__Requisitos do exercício__.
**a.** Reescreva o trecho do texto sobre a resistência à ditadura que vai de "Agrego também o" até "forças da repressão.", inclusive, trocando "certamente" por "provavelmente".
**b.** De acordo com o texto sobre a resistência à ditadura, em que universidade Dinalva Conceição Oliveira Teixeira se formou geóloga?

═══ Texto para análise

Parabéns ao Everaldo pela elaboração do texto que tem o mérito de expor a participação idealista de estudantes de Geologia da USP no enfrentamento da ditadura imposta ao país durante 21 anos. Nesse sentido, ao mérito em si do texto agrega-se seu ineditismo.
Um ligeiro reparo ao texto e que não o compromete: nele não há referência à Dinalva Conceição Oliveira Teixeira, a Dina, militante do PCdoB, geóloga formada na UFBA, assassinada por sua participação na Guerrilha do Araguaia.
Agrego também o nome do geólogo Antônio Carlos Monteiro Teixeira, formado na UFBA, militante do PCdoB e dado como desaparecido na região da Guerrilha do Araguaia, certamente assassinado pelas forças da repressão.
Prezado colega Carlos Alberto Leite, fico muito feliz em reencontrar o amigo nesta sua postagem que valoriza meu texto vindo de quem teve importância na participação política universitária na luta contra a ditadura. Os colegas baianos aqui não foram citados nem outros do Brasil devido ter destacado os da nossa USP. Na verdade este texto faz parte de um livro mais amplo “Geologia e Marxismo”, cujos geólogos são intelectuais dos planos de mineração ou meros executores da apropriação da acumulação primitiva da Natureza. Os recursos minerais são finitos e mal distribuídos igual a riqueza humana em dinheiro. Os geólogos baianos são lembrados em outro texto inédito, “O Golpe em Carajás”, e digo sobre a Guerrilha do Araguaia naquela região do Para. Será muito bem vinda qualquer contribuição sua à história, para aprimorar este meu texto que não tive oportunidade de consultar o amigo e peço desculpa. Grato, abraços Everaldo.

══════
═══ Registros fornecidos

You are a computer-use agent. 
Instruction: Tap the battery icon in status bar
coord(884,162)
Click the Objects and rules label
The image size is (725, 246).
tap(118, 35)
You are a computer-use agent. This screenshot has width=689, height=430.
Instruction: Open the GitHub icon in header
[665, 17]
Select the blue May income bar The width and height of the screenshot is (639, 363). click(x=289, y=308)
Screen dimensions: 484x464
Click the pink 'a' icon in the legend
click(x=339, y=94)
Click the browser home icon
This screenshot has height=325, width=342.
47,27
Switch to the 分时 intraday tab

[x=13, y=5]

══════
═══ Registros fornecidos

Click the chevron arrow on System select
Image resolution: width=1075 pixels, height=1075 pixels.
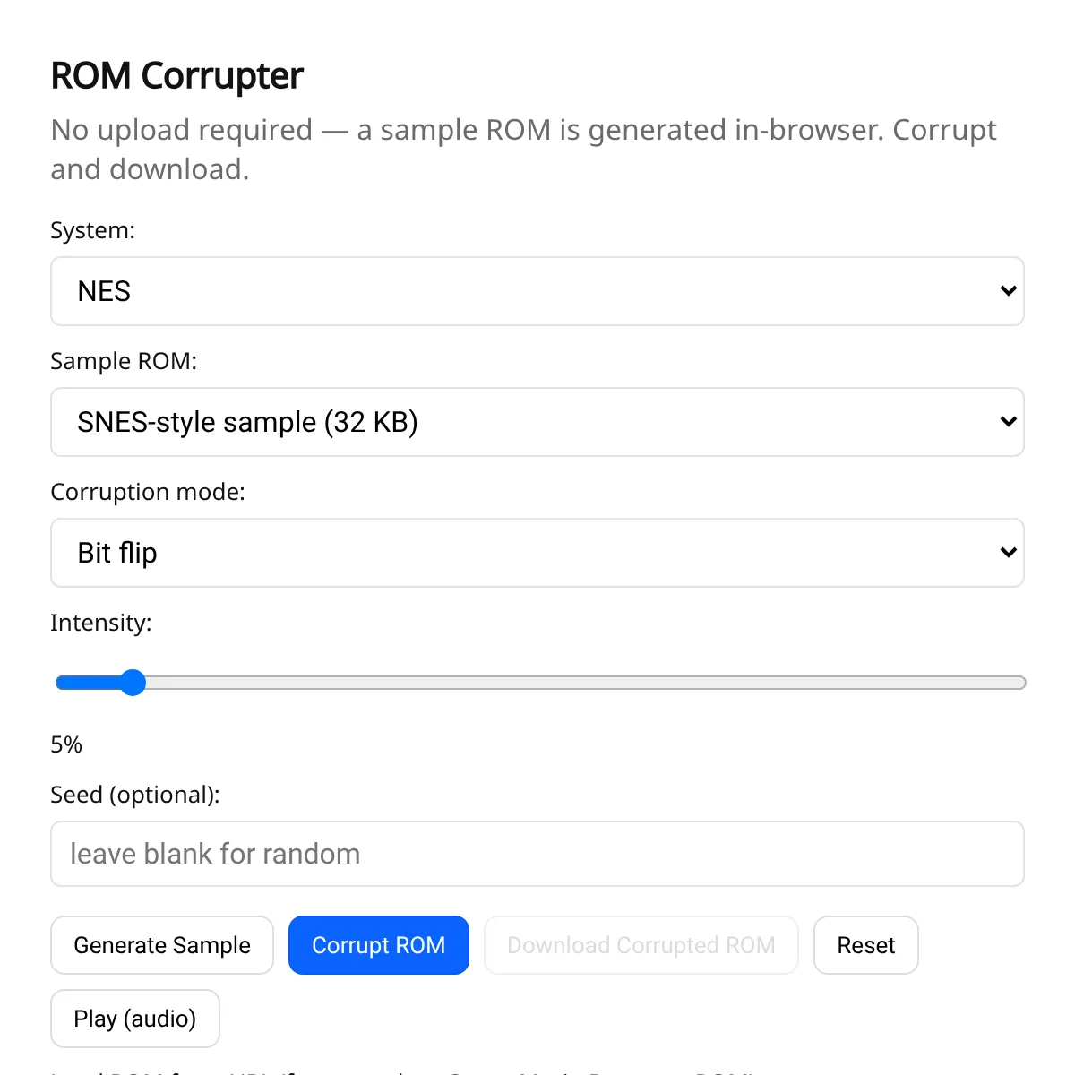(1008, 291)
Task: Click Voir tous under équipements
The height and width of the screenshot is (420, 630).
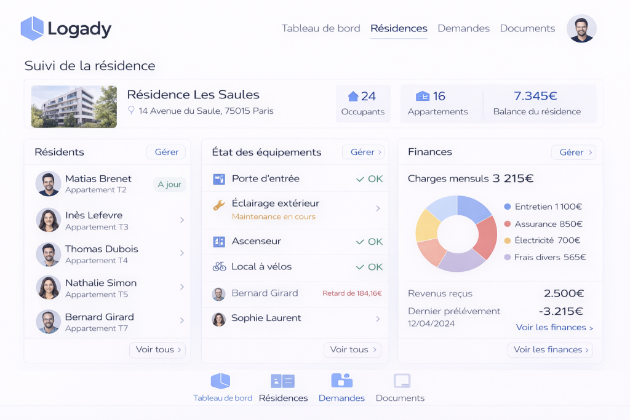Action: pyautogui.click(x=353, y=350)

══════

__Soluções das tarefas__.
**a.**
Agrego também o nome do geólogo Antônio Carlos Monteiro Teixeira, formado na UFBA, militante do PCdoB e dado como desaparecido na região da Guerrilha do Araguaia, provavelmente assassinado pelas forças da repressão.

**b.** Na UFBA.